**Problem requirements**
Below are some lines of data. Return all of them as they are.

-------- Task material --------

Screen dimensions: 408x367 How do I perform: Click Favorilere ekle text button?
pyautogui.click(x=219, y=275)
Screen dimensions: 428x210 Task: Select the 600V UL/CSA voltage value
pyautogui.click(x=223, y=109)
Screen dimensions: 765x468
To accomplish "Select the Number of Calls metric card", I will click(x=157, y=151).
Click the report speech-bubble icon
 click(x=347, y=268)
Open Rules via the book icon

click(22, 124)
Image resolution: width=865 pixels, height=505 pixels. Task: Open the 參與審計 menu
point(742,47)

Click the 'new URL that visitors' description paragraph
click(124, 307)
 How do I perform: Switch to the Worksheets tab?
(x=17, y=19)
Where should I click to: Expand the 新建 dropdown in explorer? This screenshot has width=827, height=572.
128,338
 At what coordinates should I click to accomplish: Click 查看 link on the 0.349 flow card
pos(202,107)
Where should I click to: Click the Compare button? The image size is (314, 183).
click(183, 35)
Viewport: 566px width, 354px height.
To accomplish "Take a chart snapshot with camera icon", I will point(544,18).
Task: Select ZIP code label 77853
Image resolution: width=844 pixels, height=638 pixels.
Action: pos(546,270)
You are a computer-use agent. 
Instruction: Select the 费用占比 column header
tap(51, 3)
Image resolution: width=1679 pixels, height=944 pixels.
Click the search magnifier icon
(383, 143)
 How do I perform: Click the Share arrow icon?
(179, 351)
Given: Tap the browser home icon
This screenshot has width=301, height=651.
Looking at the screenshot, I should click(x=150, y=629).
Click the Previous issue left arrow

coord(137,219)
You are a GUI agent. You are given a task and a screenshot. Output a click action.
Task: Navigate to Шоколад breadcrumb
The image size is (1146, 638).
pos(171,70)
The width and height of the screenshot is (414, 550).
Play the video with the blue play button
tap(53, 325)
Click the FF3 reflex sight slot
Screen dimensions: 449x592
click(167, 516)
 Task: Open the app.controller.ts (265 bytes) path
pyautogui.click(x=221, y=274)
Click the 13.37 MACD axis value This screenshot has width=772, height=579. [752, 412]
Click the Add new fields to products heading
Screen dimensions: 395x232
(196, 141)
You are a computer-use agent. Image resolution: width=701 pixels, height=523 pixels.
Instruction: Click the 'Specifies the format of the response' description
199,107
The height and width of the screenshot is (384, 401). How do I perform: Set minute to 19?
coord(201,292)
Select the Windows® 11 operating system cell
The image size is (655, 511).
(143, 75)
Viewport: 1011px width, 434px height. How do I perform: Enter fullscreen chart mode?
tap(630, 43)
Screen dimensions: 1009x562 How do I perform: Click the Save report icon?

--------

**Your solution**
Screen dimensions: 408x367 How do I perform: Click Favorilere ekle text button?
pyautogui.click(x=219, y=275)
Screen dimensions: 428x210 Task: Select the 600V UL/CSA voltage value
pyautogui.click(x=223, y=109)
Screen dimensions: 765x468
To accomplish "Select the Number of Calls metric card", I will click(x=157, y=151).
Click the report speech-bubble icon
 click(x=347, y=268)
Open Rules via the book icon

click(22, 124)
Image resolution: width=865 pixels, height=505 pixels. Task: Open the 參與審計 menu
point(742,47)

Click the 'new URL that visitors' description paragraph
click(124, 307)
 How do I perform: Switch to the Worksheets tab?
(x=17, y=19)
Where should I click to: Expand the 新建 dropdown in explorer? This screenshot has width=827, height=572.
128,338
 At what coordinates should I click to accomplish: Click 查看 link on the 0.349 flow card
pos(202,107)
Where should I click to: Click the Compare button? The image size is (314, 183).
click(183, 35)
Viewport: 566px width, 354px height.
To accomplish "Take a chart snapshot with camera icon", I will point(544,18).
Task: Select ZIP code label 77853
Image resolution: width=844 pixels, height=638 pixels.
Action: pos(546,270)
You are a computer-use agent. 
Instruction: Select the 费用占比 column header
tap(51, 3)
Image resolution: width=1679 pixels, height=944 pixels.
Click the search magnifier icon
(383, 143)
 How do I perform: Click the Share arrow icon?
(179, 351)
Given: Tap the browser home icon
This screenshot has width=301, height=651.
Looking at the screenshot, I should click(x=150, y=629).
Click the Previous issue left arrow

coord(137,219)
You are a GUI agent. You are given a task and a screenshot. Output a click action.
Task: Navigate to Шоколад breadcrumb
The image size is (1146, 638).
pos(171,70)
The width and height of the screenshot is (414, 550).
Play the video with the blue play button
tap(53, 325)
Click the FF3 reflex sight slot
Screen dimensions: 449x592
click(167, 516)
 Task: Open the app.controller.ts (265 bytes) path
pyautogui.click(x=221, y=274)
Click the 13.37 MACD axis value This screenshot has width=772, height=579. [752, 412]
Click the Add new fields to products heading
Screen dimensions: 395x232
(196, 141)
You are a computer-use agent. Image resolution: width=701 pixels, height=523 pixels.
Instruction: Click the 'Specifies the format of the response' description
199,107
The height and width of the screenshot is (384, 401). How do I perform: Set minute to 19?
coord(201,292)
Select the Windows® 11 operating system cell
The image size is (655, 511).
(143, 75)
Viewport: 1011px width, 434px height. How do I perform: Enter fullscreen chart mode?
tap(630, 43)
Screen dimensions: 1009x562 How do I perform: Click the Save report icon?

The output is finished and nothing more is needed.